Temporal distributions of cancer incidence peaks along the 11-year solar activity cyclic curves (i.e., lagged correlations) may give rise to interesting conjectures. Plausible biophysical pathways for these cyclic non-photic HGA influences in the later appearance of SMM may be direct, with a predominantly local receipt of the impact by UV irradiation, solar protons or heavy-charged particles (Cucinotta and Durante, 2006
; Encinas et al., 2008
) on the epidermal, adnexal and dermal cells or cutaneous nerve endings. The direct effect may be targeted, acting upon the melanocytes and interfering with their melanocytic defence system (MDS) (Dimitrov et al., 2007
), or it may firstly be spread, initially intermediated by the surrounding microenvironment (e.g., bystander effect, skin neuroendocrine system (Slominski, 2005
) signalling, and adjacent skin neuro-immunity impairment). Alternatively, or in parallel, these pathways may be also indirect, by impacts of solar coronal-related geomagnetic storms, gravitational field changes, low-frequency (LF) geophysical fluctuations or Schumann resonance signals (Cherry, 2002
; Kamide, 2003
) on the brain activity, neuro-endocrine axis modulations and haemato-immuno-logical variations (Kamide, 2005
). For instance, a nonlinear resonant detection/absorption of Schumann resonance signals by LF brain waves (the same frequency ranges!), through interaction with neuronal calcium ions and subsequent melatonin/serotonin balance alterations, was suggested (i.e., the reduced melatonin may cause enhanced DNA damage that can initiate, promote and progress towards cancer) (Cherry, 2002
). The spectral elements in physiological chronomes (time structures) may intermodulate with physical environmental chronomes. This could lead to rhythmically recurring and predictable phase responses (i.e., feedsidewards) at population level such as cancer incidence peaks as lagged to previous peaks of the original stimuli (phase-correlation), with or without inclusion of phylogenetic and ontogenetic memories (Halberg et al., 2004
). It is interesting that during the declining phase of the 11-year solar cycle, coronal activity is reaching a peak causing geomagnetic disturbances near the Earth orbit (for example, an intense storm can result from the superposition of two successive moderate storms driven by two successive structures in the solar wind) (Kamide, 2003
). The latter effects may interfere not only with the Schumann frequencies and provoke carcinogenic stimuli (e.g., via the LF resonance with brain waives) but may also intermodulate with other cyclic cosmic influences (e.g., galactic cosmic rays, solar proton flux) that have also been related to increased cancer risk (Cucinotta and Durante, 2006
) or sensitivity of quiescent neural stem cells (Encinas et al., 2008
). These impacts and mechanisms could be linked not only to SMM appearance but together with environmental light effects and melatonin disturbances, to breast (Srinivasan et al., 2008
) or other solid cancer occurrences as well.

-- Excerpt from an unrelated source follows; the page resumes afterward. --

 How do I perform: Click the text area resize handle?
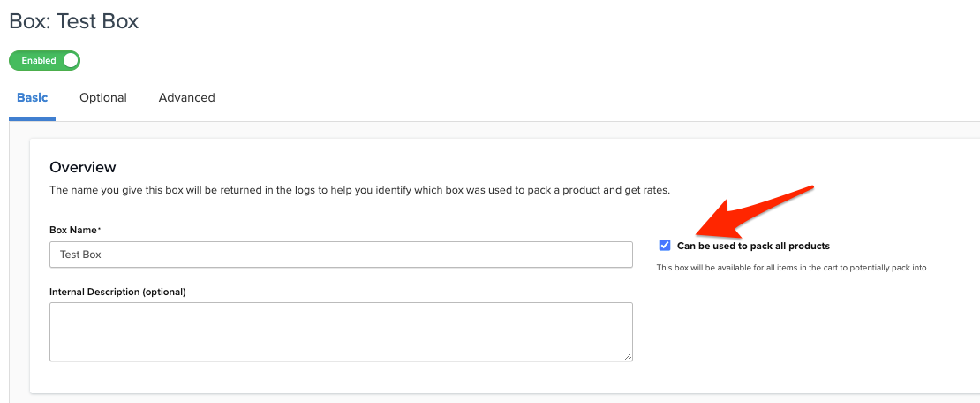tap(629, 357)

Notably, such univariate (cyclicity) and bi-variate (lagged correlation) temporal relationships that we described and summarized cannot only contribute to better forecasting of the incidence trends but also foster research on the role of global and very ancient but not directly or easily treatable physical ecological factors, not only in the aetiology and development of SMM, but also in the environmental epidemiology of solid malignant tumours.